Each line below that holds the string "computer" counts once; report the total and nothing else.

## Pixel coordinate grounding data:
*****

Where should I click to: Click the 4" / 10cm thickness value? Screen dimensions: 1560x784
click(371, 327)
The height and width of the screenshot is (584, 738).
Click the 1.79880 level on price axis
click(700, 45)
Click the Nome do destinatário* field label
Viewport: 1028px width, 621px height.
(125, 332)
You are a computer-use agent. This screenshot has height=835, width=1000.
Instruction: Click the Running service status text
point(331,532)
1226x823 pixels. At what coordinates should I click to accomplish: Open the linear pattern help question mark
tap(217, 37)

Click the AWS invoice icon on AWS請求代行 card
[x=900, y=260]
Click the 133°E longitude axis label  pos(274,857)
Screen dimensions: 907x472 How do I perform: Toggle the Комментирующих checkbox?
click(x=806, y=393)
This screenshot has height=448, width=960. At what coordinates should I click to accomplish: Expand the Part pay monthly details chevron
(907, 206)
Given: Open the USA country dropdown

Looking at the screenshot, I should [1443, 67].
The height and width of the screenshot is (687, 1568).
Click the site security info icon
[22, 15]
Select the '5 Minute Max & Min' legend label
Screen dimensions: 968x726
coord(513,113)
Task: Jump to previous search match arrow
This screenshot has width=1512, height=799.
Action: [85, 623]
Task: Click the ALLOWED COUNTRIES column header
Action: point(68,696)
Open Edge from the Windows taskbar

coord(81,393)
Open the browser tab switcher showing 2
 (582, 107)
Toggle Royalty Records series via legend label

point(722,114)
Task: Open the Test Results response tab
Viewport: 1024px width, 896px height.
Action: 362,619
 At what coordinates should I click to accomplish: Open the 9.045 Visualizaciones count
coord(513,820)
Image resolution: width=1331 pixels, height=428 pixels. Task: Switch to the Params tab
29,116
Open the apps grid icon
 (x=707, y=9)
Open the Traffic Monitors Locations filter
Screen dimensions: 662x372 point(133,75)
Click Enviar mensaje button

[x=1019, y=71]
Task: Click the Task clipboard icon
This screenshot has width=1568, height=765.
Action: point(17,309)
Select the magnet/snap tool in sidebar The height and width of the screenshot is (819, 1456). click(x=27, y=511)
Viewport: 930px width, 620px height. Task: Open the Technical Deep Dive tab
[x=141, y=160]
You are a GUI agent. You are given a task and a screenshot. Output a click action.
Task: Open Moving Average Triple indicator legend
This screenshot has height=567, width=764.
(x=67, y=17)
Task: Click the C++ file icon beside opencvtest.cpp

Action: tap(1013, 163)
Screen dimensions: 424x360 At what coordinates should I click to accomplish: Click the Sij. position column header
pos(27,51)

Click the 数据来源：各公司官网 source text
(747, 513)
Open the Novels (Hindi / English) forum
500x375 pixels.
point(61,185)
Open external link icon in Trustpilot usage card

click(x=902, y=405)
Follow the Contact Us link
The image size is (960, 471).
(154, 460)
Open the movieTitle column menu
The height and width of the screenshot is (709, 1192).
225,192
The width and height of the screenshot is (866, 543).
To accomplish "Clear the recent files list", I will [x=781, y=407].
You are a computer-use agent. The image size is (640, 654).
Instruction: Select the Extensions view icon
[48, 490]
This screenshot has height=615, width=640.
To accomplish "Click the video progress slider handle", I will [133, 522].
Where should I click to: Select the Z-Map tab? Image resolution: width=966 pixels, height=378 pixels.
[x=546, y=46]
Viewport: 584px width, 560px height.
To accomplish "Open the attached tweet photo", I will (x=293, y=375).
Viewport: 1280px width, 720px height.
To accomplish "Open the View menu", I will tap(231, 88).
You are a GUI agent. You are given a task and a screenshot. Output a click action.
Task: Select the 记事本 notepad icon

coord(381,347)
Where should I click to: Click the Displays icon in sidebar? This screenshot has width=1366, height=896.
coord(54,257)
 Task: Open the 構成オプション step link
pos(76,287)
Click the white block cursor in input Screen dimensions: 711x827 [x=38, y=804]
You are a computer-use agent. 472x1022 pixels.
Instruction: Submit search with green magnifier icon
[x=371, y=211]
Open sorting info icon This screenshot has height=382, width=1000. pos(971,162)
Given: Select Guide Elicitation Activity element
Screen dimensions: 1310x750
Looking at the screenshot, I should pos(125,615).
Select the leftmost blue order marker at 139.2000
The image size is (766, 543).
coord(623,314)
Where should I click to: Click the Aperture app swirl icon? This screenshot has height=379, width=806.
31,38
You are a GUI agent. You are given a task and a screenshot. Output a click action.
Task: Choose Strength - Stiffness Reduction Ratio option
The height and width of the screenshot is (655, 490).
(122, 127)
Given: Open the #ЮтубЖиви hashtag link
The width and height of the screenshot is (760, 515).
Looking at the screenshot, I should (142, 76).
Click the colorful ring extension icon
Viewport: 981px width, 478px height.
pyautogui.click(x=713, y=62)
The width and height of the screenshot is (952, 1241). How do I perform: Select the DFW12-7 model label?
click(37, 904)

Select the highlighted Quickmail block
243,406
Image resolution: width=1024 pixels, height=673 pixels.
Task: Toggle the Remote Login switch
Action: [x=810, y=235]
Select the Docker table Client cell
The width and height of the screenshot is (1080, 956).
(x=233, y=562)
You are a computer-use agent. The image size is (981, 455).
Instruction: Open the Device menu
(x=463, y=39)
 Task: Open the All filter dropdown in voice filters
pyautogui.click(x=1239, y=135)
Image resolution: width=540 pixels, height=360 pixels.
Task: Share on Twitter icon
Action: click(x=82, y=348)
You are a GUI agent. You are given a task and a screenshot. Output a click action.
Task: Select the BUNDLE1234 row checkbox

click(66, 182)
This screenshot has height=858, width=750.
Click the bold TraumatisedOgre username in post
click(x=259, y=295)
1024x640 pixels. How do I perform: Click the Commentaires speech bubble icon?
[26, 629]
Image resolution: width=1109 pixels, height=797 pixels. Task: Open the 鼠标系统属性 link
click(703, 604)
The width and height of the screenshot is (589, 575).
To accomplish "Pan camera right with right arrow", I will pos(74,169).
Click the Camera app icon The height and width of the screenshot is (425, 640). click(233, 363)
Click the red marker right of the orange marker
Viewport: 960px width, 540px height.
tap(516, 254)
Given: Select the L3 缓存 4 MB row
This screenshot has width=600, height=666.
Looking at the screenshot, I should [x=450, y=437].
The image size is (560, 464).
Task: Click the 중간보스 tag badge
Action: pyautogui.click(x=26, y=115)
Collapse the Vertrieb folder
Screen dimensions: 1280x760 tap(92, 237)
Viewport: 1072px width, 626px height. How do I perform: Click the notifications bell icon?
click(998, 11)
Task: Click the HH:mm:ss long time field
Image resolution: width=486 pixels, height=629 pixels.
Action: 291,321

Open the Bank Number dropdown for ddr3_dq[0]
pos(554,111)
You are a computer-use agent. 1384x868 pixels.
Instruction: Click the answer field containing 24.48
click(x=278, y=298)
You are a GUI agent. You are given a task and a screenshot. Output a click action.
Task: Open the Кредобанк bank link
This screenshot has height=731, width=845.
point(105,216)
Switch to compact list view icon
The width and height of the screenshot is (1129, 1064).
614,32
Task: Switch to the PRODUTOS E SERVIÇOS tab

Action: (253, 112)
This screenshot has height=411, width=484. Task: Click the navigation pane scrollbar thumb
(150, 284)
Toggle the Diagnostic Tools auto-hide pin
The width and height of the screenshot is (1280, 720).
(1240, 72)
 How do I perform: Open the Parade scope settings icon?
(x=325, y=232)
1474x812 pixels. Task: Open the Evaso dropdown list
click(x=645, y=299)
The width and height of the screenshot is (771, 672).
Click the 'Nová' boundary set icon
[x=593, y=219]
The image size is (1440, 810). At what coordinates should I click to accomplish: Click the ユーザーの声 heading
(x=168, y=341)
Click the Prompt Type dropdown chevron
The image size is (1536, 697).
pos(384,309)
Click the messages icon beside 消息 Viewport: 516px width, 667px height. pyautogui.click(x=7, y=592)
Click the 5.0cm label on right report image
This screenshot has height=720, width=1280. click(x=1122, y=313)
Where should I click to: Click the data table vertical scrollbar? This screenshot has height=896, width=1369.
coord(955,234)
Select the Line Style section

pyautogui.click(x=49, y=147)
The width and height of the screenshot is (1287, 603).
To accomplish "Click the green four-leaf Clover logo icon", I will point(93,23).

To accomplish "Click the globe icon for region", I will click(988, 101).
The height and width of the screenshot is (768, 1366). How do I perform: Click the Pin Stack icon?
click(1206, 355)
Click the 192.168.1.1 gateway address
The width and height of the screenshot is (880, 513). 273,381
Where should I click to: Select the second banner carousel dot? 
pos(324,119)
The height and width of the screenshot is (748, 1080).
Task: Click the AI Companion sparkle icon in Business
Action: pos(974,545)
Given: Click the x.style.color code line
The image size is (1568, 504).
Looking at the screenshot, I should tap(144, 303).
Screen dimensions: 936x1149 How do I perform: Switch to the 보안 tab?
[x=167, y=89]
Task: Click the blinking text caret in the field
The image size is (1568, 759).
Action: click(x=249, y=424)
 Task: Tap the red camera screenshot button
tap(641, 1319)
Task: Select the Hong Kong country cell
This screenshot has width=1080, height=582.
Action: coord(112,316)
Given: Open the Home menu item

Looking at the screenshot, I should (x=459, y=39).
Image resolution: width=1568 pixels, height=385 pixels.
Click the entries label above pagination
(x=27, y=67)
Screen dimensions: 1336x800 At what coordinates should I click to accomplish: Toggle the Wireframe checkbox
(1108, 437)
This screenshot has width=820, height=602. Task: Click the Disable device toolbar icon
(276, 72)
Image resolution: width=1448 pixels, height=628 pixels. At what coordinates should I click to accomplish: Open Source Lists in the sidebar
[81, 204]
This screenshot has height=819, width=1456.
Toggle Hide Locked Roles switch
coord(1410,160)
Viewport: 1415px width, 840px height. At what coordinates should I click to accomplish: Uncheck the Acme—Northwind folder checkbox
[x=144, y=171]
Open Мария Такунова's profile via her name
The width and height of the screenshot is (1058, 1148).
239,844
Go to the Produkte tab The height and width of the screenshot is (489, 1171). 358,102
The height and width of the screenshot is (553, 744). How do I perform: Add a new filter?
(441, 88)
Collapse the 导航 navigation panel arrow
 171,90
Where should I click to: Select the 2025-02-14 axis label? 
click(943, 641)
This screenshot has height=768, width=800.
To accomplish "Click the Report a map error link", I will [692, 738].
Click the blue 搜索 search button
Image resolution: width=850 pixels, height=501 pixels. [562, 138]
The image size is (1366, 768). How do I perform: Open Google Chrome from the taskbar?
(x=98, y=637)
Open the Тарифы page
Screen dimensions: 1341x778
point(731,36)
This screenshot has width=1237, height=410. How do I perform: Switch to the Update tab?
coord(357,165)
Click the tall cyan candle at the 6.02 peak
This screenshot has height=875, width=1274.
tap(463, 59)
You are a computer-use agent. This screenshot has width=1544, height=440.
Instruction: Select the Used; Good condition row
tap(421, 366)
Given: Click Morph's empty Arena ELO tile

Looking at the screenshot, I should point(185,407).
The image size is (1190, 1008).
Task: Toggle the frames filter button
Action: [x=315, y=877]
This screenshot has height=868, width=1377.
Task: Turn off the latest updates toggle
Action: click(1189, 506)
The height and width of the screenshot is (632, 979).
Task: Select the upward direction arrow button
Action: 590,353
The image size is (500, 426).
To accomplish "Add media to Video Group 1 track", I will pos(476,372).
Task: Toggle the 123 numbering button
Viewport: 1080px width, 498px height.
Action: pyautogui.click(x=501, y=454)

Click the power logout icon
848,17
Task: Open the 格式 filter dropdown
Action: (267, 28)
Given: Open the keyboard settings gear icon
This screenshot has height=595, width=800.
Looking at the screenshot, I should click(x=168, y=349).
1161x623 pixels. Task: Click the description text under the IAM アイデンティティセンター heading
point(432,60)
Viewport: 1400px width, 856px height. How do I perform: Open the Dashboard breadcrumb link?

*****

## Answer to this problem:
6